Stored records
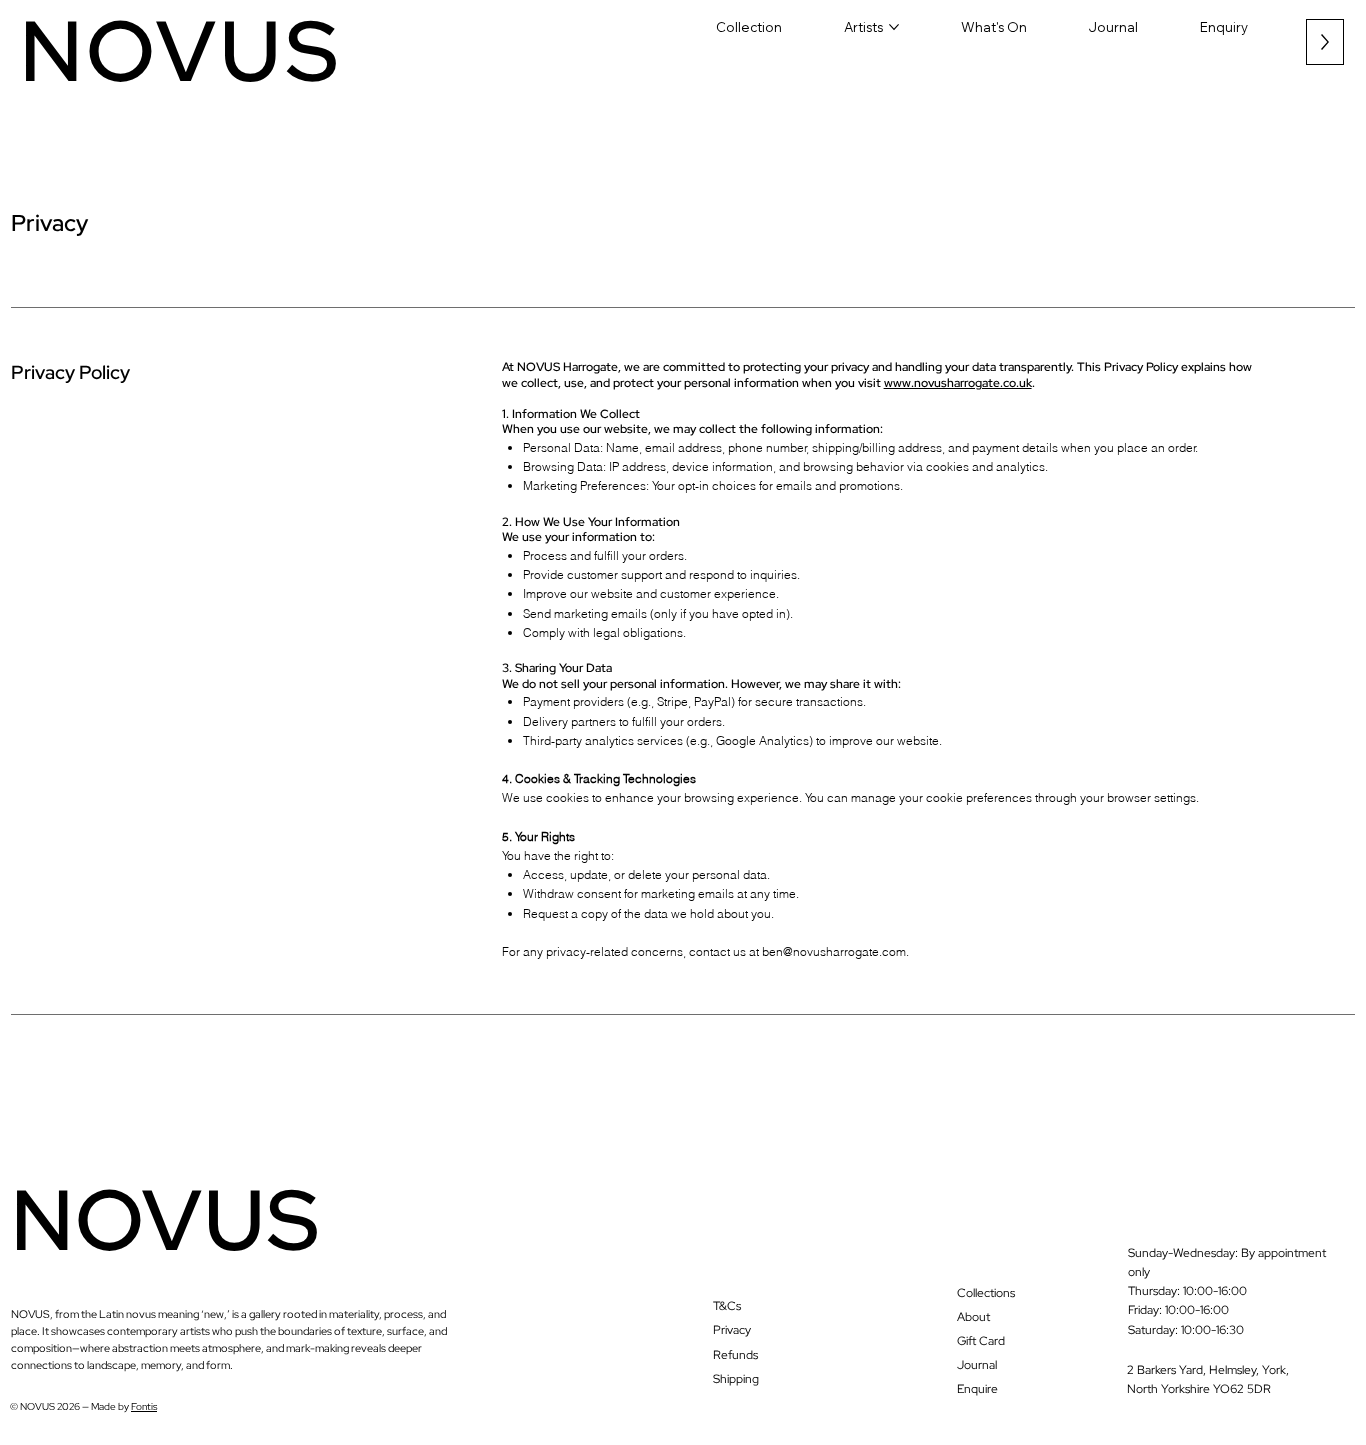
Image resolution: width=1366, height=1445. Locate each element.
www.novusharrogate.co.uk (958, 383)
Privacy (732, 1330)
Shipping (736, 1379)
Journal (977, 1365)
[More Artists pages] (894, 27)
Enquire (977, 1389)
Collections (986, 1293)
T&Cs (727, 1306)
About (973, 1317)
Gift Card (981, 1341)
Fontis (144, 1406)
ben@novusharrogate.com (834, 951)
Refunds (735, 1355)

### Work instruction
When you copy the entries above, reproduce each line exactly and leave out any pictures.

### Output of the exercise
Image resolution: width=1366, height=1445. Locate each element.
www.novusharrogate.co.uk (958, 383)
Privacy (732, 1330)
Shipping (736, 1379)
Journal (977, 1365)
[More Artists pages] (894, 27)
Enquire (977, 1389)
Collections (986, 1293)
T&Cs (727, 1306)
About (973, 1317)
Gift Card (981, 1341)
Fontis (144, 1406)
ben@novusharrogate.com (834, 951)
Refunds (735, 1355)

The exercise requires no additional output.